Hallo zusammen, ich habe mir aufs iPad die App. Von openseamap geladen. Wie kann ich denn da die Wassertiefen einblenden?

Bevor jetzt wieder die angsthasen kommen, ich will damit nicht navigieren. Dazu haben wir nen richtigen Plotter, aber um mir mal ein paar schöne Kanten zu suchen und Törns zu planen, wäre das sehr hilfreich.
Oder weiß jemand wo ich eine Seekarte vom kleinen Belt, gerade so um Als herum.


----------



## ulf (21. April 2012)

*AW: Wassertieren bei Openseamap*

Hallo

Wenn man sich die Karten online im Vollbild-Modus anschaut, dann kann man im Menu "Ansicht" Meeresprofil anwählen.
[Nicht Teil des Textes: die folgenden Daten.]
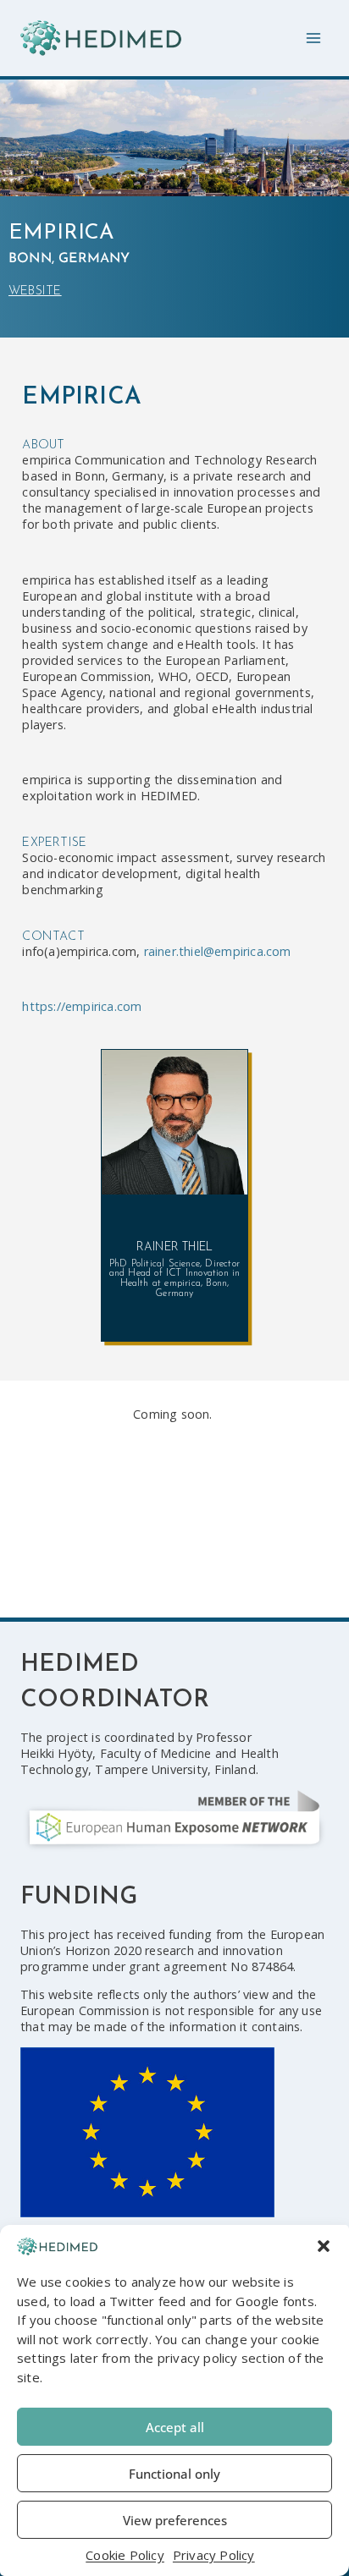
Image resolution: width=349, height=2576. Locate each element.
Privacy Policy (214, 2554)
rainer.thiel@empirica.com (217, 951)
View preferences (175, 2520)
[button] (323, 2246)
Das scheint aber nur eine recht grobe Darstellung zu sein.
Was man auch noch beachten muß ist, daß beim download der Karte(n) auch der Layer für die Tiefen-Info überhaupt mit dabei ist.
Z.B in den OSM-Garmin-Karten sind keine Tiefeninformationen drin.

Gruß Ulf


----------



## ksmichel (8. Mai 2012)

*AW: Wassertieren bei Openseamap*

Navionics hat eine DK-Seekarte. Als IPad-App. Ich nehm sie zum Tauchen.


----------